▶ **Doel 1**
Leg in één tot drie zinnen uit waarom Dorna volgens de tekst over MotoGP-elektronica dit jaar de ‘spec elektronica’ invoerde.

▶ **Geciteerde tekst**
§

Interview: Bradley Smith legt MotoGP-Elektronica uit (Deel 1)

Elektronica is een gevoelig onderwerp in het MotoGP-circus. Volgens velen loopt het kostenplaatje van de sport te hoog op dankzij de elektronische snufjes en bovendien hebben de rijders steeds minder de controle over hun motor. Die factoren hebben er voor gezorgd dat Dorna dit jaar de ‘spec elektronica’ introduceerde. Eerst was er slechts één enkele toegestane ECU van Magneti Marelli, later volgde ook één goedgekeurd software-platform om die ECU te controleren. De toename van elektronica en de ‘spec software’ heeft ervoor gezorgd dat sommige racefans wat verward zijn. Wat kan die software nu echt? En hoeveel controle hebben de piloten nog? Ook voor journalisten is het niet altijd eenvoudig…

schermafbeelding-2016-11-07-om-12-44-32
Bradley Smith geeft een woordje uitleg bij de ‘spec’ MotoGP-elektronica en software.

Om alle misverstanden uit de wereld te helpen, zaten we een tijdje geleden samen met Monster Yamaha Tech3 rijder Bradley Smith die alles verklaarde. Smith is zonder twijfel één van de slimste rijders op de grid en hij slaagt er steeds in om complexe onderwerpen eenvoudig uit te leggen. In dit eerste deel van het interview vertelt hij over de elektronica op zijn Yamaha M1 en zijn setup.

1: Launch Control

Smith: We zullen beginnen met de stuurknoppen aan de linkerzijde. Bovenaan links zit de launch controle. Dit wordt vanzelfsprekend enkel gebruikt aan het begin van de race. Er knipperen rode lichtjes op het dashboard die aangeven dat de launch controle aanstaat. Zodra je eenmaal het gas opendraait, schakelt de launch controle zichzelf uit.

Wat dit systeem doet, is redelijk simpel. Het begrenst namelijk het toerental. Je kan dit toerental zelf instellen door te kiezen voor het koppel en het vermogen dat jij geschikt vind om te starten. Zodra je die keuze gemaakt hebt, stel je de map in eerste en tweede versnelling in. Het is ook mogelijk om dit voor de derde versnelling te doen, al is dat meestal irrelevant.

In de eerste versnelling is het belangrijk om de juiste toerentalkeuze te maken. Voor de tweede versnelling draait het meer om de instelling van de vlinderklep, (de klep die de luchtintake in de gasklephuizen bepaalt, gelijkaardig aan meer of minder gas geven) meer of minder koppel dus.

§

Gegevensitems:

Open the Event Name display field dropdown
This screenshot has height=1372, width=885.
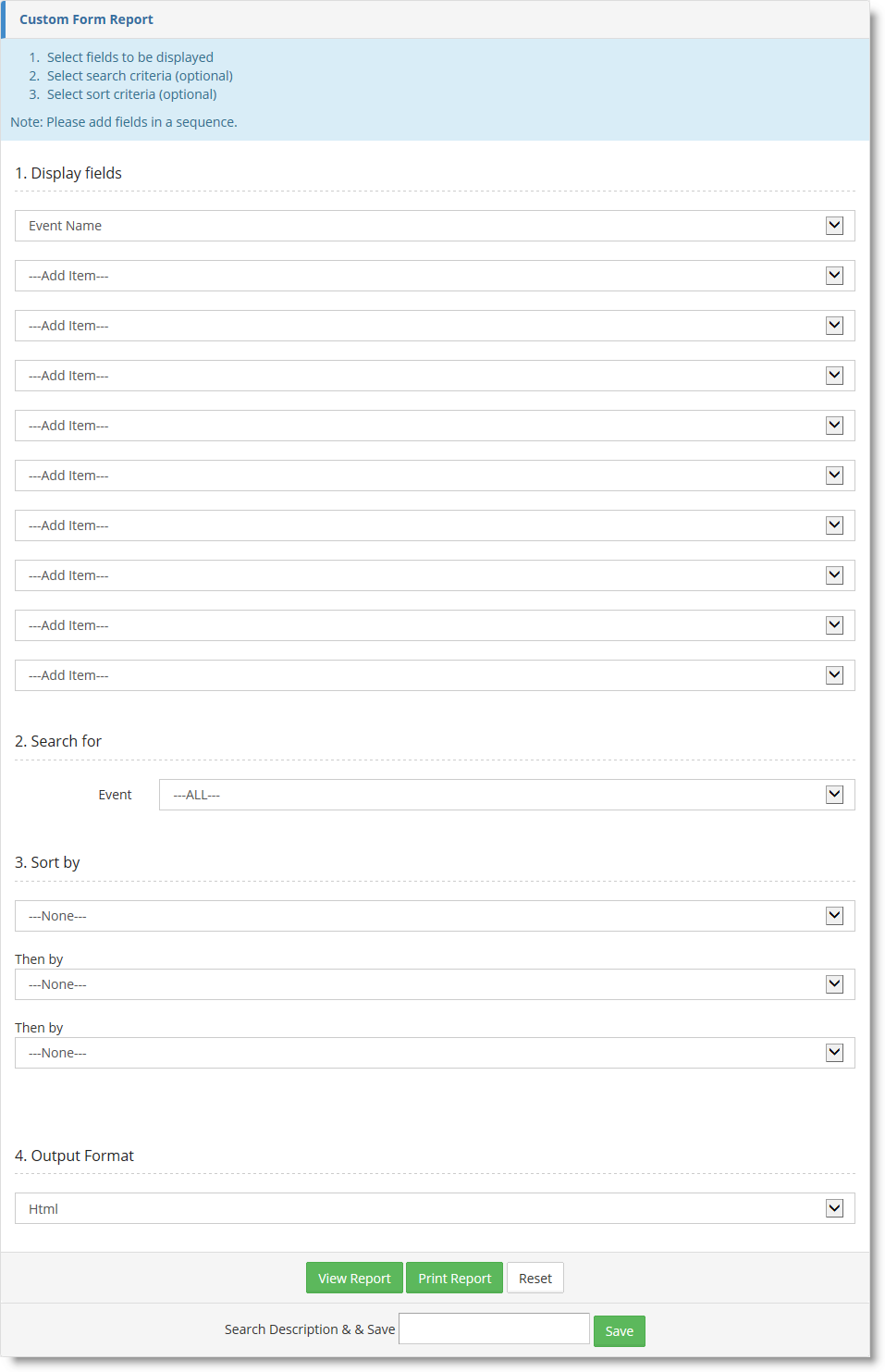tap(435, 226)
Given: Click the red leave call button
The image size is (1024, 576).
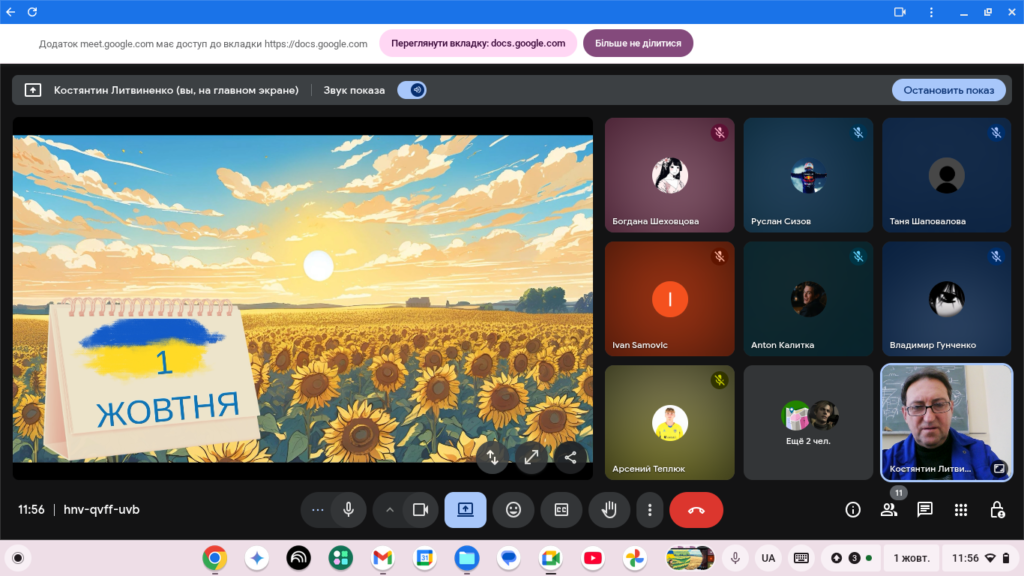Looking at the screenshot, I should (x=696, y=510).
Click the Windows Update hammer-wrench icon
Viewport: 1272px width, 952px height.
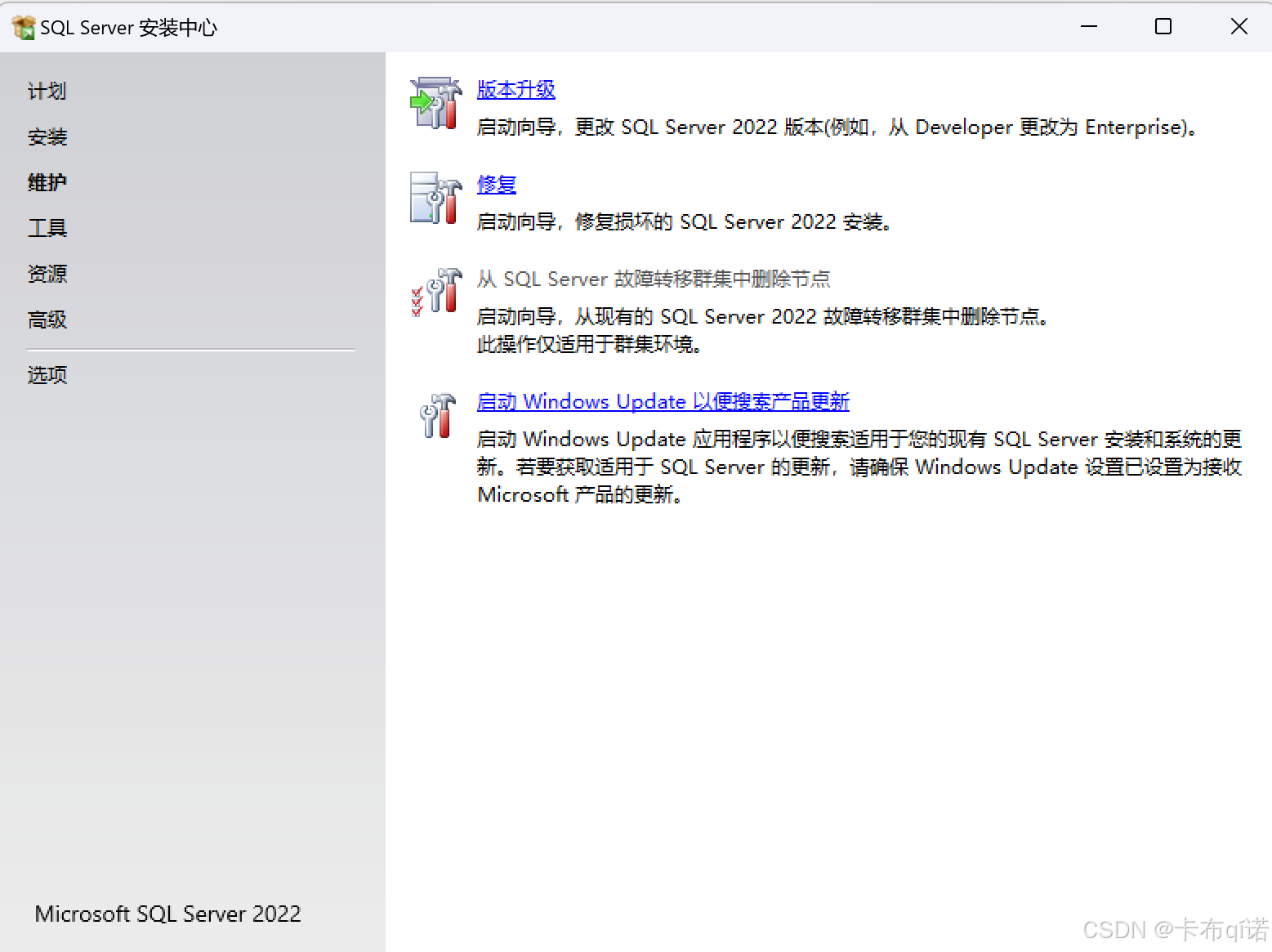435,417
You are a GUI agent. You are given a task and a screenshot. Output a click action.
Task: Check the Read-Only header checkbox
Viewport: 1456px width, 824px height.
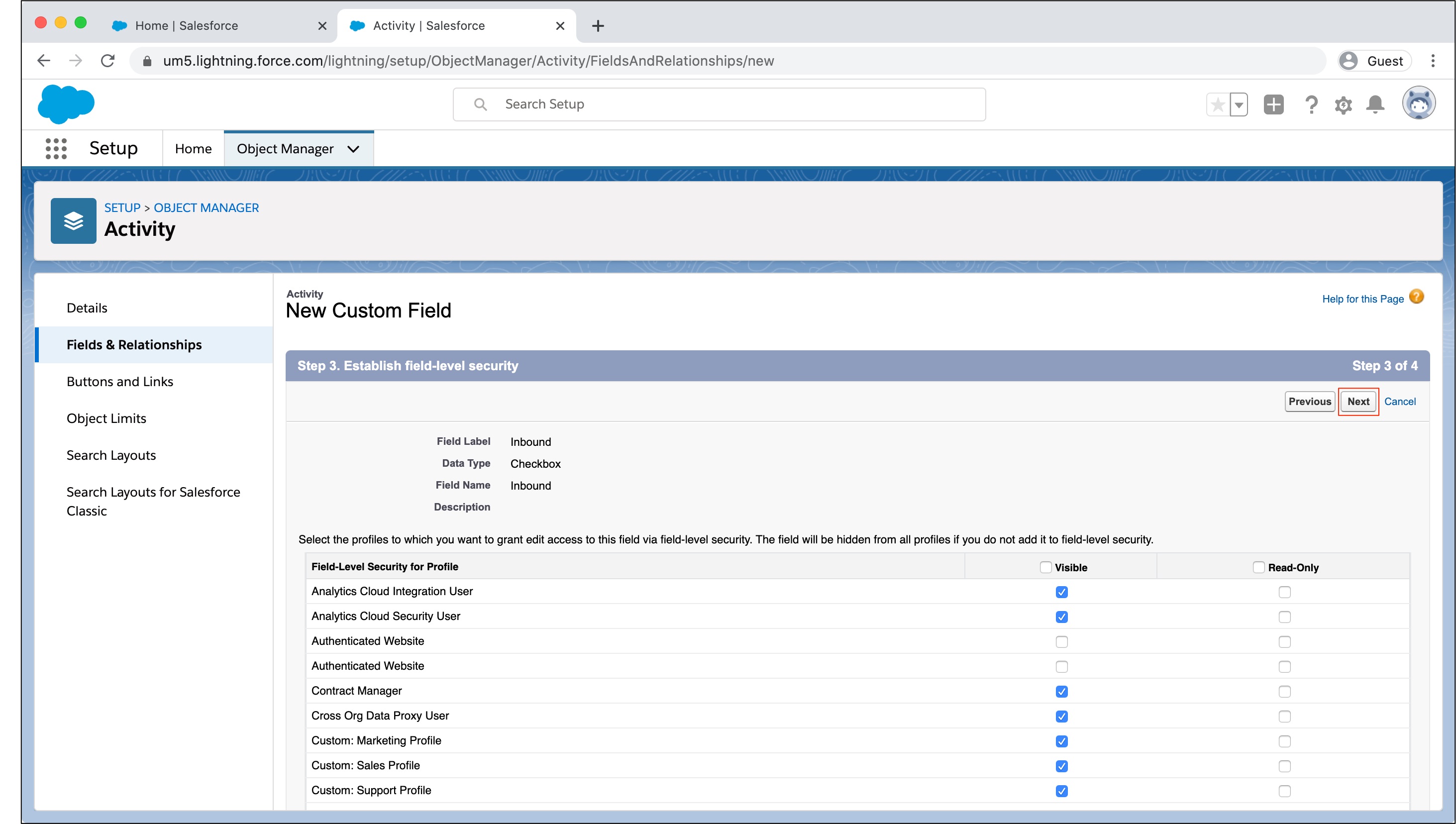pyautogui.click(x=1258, y=567)
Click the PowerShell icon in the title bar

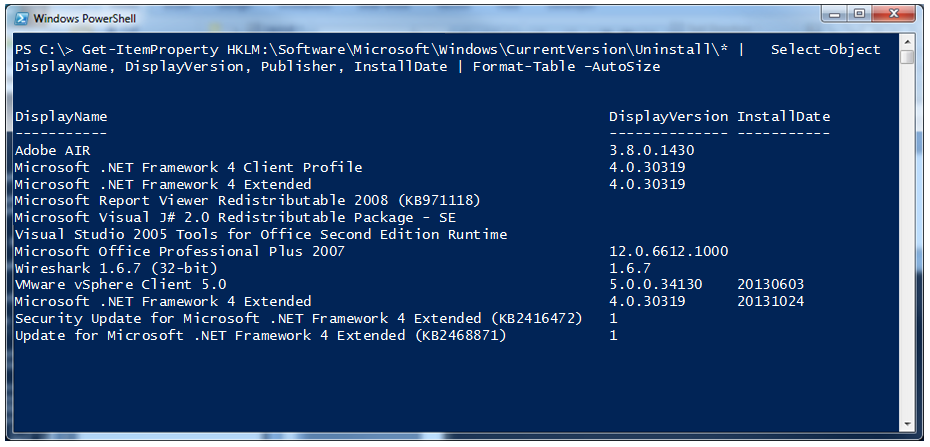pos(21,18)
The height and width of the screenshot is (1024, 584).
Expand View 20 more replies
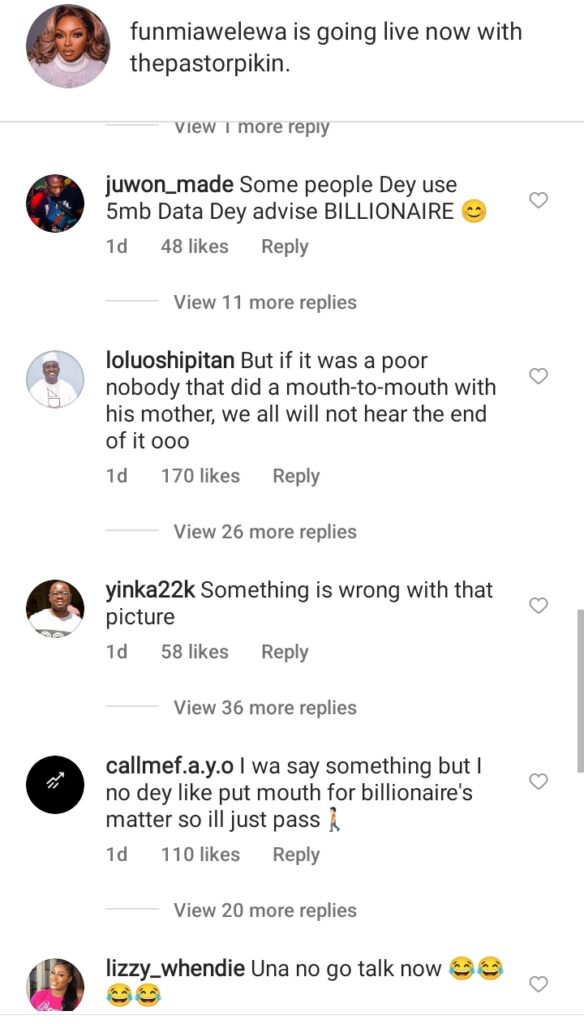click(265, 910)
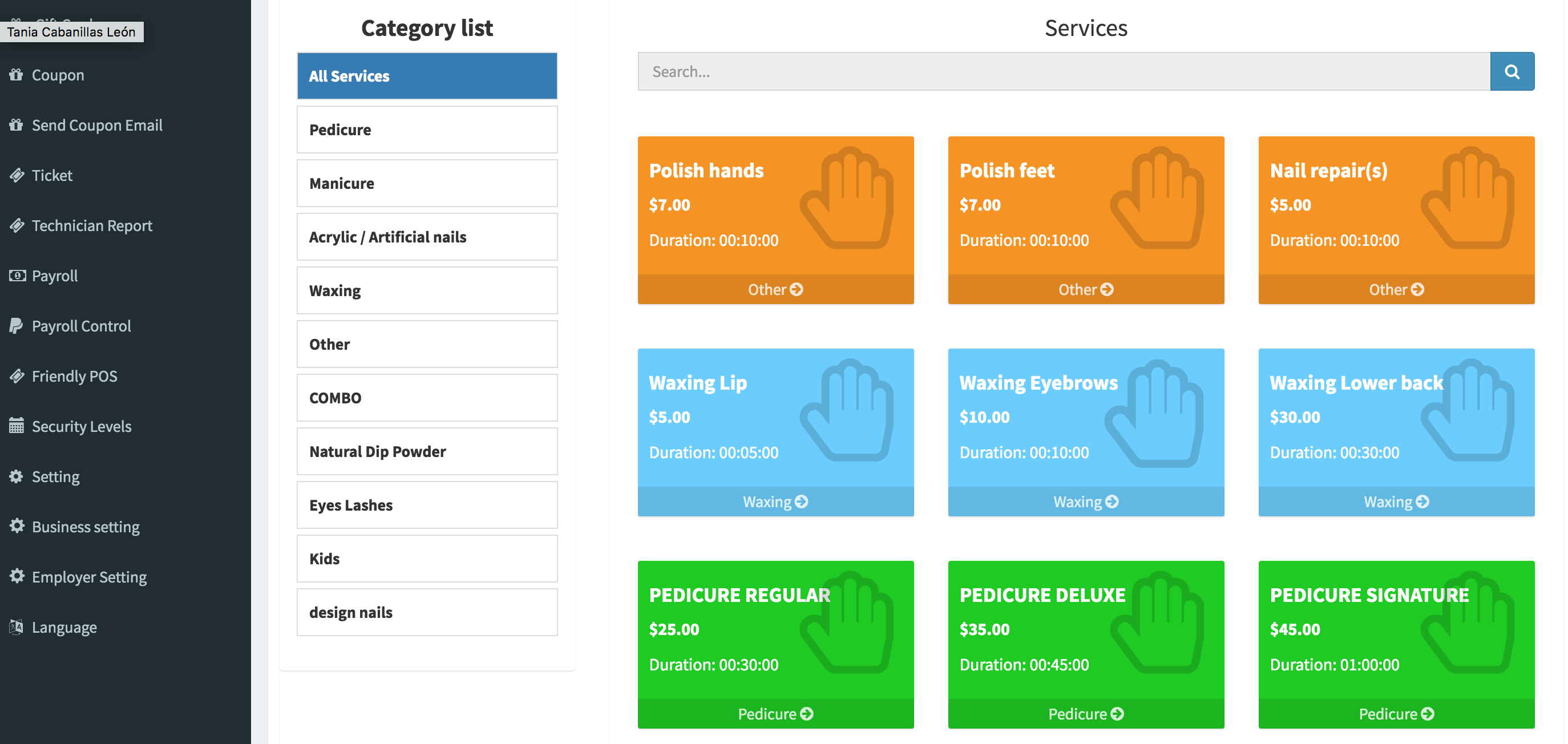Expand Pedicure arrow on PEDICURE SIGNATURE card
This screenshot has width=1568, height=744.
tap(1396, 713)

§

▶ **Doel 2**
Wijs elke regel uit de items aan waarin de tekenreeks "height" voorkomt, en neem die regels over. Hoofdletters en kleine letters tellen mee.

▶ **Juist antwoord 1**
Volgens velen liep het kostenplaatje van de sport te hoog op door de elektronische snufjes, en hadden de rijders steeds minder controle over hun motor. Die factoren zorgden ervoor dat Dorna de ‘spec elektronica’ introduceerde.

▶ **Juist antwoord 2**
This screenshot has height=1372, width=885.
Viewport: 1272px width, 952px height.
Viewport: 1456px width, 824px height.
The height and width of the screenshot is (1024, 584).
This screenshot has width=1568, height=744.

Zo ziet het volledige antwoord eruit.